[Exercise inputs — start]
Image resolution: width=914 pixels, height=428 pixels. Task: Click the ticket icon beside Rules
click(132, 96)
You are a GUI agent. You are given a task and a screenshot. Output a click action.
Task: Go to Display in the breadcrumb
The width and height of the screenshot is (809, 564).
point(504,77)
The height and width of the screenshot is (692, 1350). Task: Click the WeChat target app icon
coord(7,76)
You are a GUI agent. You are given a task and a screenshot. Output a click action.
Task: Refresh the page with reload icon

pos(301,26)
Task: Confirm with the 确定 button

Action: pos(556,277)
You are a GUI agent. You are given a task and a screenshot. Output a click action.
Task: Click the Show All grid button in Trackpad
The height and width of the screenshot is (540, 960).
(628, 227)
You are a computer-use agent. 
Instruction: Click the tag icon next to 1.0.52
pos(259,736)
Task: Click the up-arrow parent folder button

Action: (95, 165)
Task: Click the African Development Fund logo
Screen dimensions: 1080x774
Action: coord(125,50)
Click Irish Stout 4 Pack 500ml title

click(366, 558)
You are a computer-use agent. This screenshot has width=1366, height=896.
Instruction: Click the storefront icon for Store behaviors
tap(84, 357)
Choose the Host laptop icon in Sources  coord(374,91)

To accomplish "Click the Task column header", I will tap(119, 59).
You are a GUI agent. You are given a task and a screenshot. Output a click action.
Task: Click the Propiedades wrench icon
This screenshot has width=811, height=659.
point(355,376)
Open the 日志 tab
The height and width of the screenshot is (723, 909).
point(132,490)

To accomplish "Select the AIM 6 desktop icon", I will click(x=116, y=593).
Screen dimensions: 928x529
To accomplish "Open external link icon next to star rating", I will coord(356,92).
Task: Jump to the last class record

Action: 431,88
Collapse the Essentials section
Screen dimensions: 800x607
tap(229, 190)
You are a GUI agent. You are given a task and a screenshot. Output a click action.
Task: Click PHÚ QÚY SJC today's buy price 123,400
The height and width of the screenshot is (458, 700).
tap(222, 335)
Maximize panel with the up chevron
[Exercise inputs — finish]
Problem details: Report the number of lines above containing the word "will", with no other text.

Answer to the problem: 3